Restate the full set of records exactly, without adding or dropping a word.
==========
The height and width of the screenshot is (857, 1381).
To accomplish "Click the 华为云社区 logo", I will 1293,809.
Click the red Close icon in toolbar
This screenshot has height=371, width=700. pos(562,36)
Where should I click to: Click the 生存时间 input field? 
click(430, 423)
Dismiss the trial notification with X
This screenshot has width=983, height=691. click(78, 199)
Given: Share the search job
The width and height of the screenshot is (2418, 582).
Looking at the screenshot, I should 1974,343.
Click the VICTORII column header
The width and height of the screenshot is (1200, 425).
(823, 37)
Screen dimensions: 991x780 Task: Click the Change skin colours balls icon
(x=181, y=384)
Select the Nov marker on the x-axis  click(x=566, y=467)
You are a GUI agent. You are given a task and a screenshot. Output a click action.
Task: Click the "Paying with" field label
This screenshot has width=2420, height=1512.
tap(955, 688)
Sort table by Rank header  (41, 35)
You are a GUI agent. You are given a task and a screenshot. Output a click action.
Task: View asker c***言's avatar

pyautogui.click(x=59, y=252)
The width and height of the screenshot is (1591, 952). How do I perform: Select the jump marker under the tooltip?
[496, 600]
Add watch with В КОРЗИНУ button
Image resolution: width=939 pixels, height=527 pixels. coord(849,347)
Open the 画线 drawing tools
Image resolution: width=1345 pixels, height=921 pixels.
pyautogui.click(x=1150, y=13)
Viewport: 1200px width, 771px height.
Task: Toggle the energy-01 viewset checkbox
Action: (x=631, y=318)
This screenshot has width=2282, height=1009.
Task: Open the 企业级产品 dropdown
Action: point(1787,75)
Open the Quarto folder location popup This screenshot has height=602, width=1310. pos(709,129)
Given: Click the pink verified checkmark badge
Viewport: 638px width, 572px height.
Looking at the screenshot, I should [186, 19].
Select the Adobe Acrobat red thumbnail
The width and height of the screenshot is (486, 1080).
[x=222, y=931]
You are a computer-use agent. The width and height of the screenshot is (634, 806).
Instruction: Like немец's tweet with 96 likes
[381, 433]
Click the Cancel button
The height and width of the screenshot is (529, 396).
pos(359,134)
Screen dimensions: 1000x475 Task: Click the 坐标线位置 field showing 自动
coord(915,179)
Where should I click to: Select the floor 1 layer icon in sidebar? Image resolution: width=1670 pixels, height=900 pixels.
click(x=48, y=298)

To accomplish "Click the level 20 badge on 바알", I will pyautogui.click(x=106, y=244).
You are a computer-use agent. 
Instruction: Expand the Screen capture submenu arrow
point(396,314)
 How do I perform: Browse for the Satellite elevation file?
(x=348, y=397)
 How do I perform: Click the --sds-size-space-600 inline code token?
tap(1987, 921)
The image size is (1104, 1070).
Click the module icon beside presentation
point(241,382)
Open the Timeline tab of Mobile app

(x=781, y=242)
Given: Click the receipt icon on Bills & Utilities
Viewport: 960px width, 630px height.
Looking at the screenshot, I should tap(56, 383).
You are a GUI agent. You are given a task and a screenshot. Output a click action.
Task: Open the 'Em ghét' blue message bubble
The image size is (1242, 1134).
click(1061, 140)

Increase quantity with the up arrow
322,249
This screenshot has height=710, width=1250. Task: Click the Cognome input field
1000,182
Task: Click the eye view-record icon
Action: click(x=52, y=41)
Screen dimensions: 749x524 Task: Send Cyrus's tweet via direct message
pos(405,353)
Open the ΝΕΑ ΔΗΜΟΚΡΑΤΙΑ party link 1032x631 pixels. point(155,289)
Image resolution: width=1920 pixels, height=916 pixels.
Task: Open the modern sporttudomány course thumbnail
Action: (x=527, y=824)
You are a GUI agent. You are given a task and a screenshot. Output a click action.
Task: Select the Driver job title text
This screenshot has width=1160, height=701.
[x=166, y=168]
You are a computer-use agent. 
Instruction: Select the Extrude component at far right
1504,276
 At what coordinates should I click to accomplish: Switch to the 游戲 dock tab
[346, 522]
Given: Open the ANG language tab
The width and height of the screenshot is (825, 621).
==========
* Result of this task:
The height and width of the screenshot is (857, 1381).
To accomplish "Click the 华为云社区 logo", I will 1293,809.
Click the red Close icon in toolbar
This screenshot has height=371, width=700. pos(562,36)
Where should I click to: Click the 生存时间 input field? 
click(430, 423)
Dismiss the trial notification with X
This screenshot has width=983, height=691. click(78, 199)
Given: Share the search job
The width and height of the screenshot is (2418, 582).
Looking at the screenshot, I should 1974,343.
Click the VICTORII column header
The width and height of the screenshot is (1200, 425).
(823, 37)
Screen dimensions: 991x780 Task: Click the Change skin colours balls icon
(x=181, y=384)
Select the Nov marker on the x-axis  click(x=566, y=467)
You are a GUI agent. You are given a task and a screenshot. Output a click action.
Task: Click the "Paying with" field label
This screenshot has width=2420, height=1512.
tap(955, 688)
Sort table by Rank header  (41, 35)
You are a GUI agent. You are given a task and a screenshot. Output a click action.
Task: View asker c***言's avatar

pyautogui.click(x=59, y=252)
The width and height of the screenshot is (1591, 952). How do I perform: Select the jump marker under the tooltip?
[496, 600]
Add watch with В КОРЗИНУ button
Image resolution: width=939 pixels, height=527 pixels. coord(849,347)
Open the 画线 drawing tools
Image resolution: width=1345 pixels, height=921 pixels.
pyautogui.click(x=1150, y=13)
Viewport: 1200px width, 771px height.
Task: Toggle the energy-01 viewset checkbox
Action: (x=631, y=318)
This screenshot has width=2282, height=1009.
Task: Open the 企业级产品 dropdown
Action: point(1787,75)
Open the Quarto folder location popup This screenshot has height=602, width=1310. pos(709,129)
Given: Click the pink verified checkmark badge
Viewport: 638px width, 572px height.
Looking at the screenshot, I should [186, 19].
Select the Adobe Acrobat red thumbnail
The width and height of the screenshot is (486, 1080).
[x=222, y=931]
You are a computer-use agent. The width and height of the screenshot is (634, 806).
Instruction: Like немец's tweet with 96 likes
[381, 433]
Click the Cancel button
The height and width of the screenshot is (529, 396).
pos(359,134)
Screen dimensions: 1000x475 Task: Click the 坐标线位置 field showing 自动
coord(915,179)
Where should I click to: Select the floor 1 layer icon in sidebar? Image resolution: width=1670 pixels, height=900 pixels.
click(x=48, y=298)

To accomplish "Click the level 20 badge on 바알", I will pyautogui.click(x=106, y=244).
You are a computer-use agent. 
Instruction: Expand the Screen capture submenu arrow
point(396,314)
 How do I perform: Browse for the Satellite elevation file?
(x=348, y=397)
 How do I perform: Click the --sds-size-space-600 inline code token?
tap(1987, 921)
The image size is (1104, 1070).
Click the module icon beside presentation
point(241,382)
Open the Timeline tab of Mobile app

(x=781, y=242)
Given: Click the receipt icon on Bills & Utilities
Viewport: 960px width, 630px height.
Looking at the screenshot, I should tap(56, 383).
You are a GUI agent. You are given a task and a screenshot. Output a click action.
Task: Open the 'Em ghét' blue message bubble
The image size is (1242, 1134).
click(1061, 140)

Increase quantity with the up arrow
322,249
This screenshot has height=710, width=1250. Task: Click the Cognome input field
1000,182
Task: Click the eye view-record icon
Action: click(x=52, y=41)
Screen dimensions: 749x524 Task: Send Cyrus's tweet via direct message
pos(405,353)
Open the ΝΕΑ ΔΗΜΟΚΡΑΤΙΑ party link 1032x631 pixels. point(155,289)
Image resolution: width=1920 pixels, height=916 pixels.
Task: Open the modern sporttudomány course thumbnail
Action: (x=527, y=824)
You are a GUI agent. You are given a task and a screenshot. Output a click action.
Task: Select the Driver job title text
This screenshot has width=1160, height=701.
[x=166, y=168]
You are a computer-use agent. 
Instruction: Select the Extrude component at far right
1504,276
 At what coordinates should I click to accomplish: Switch to the 游戲 dock tab
[346, 522]
Given: Open the ANG language tab
The width and height of the screenshot is (825, 621).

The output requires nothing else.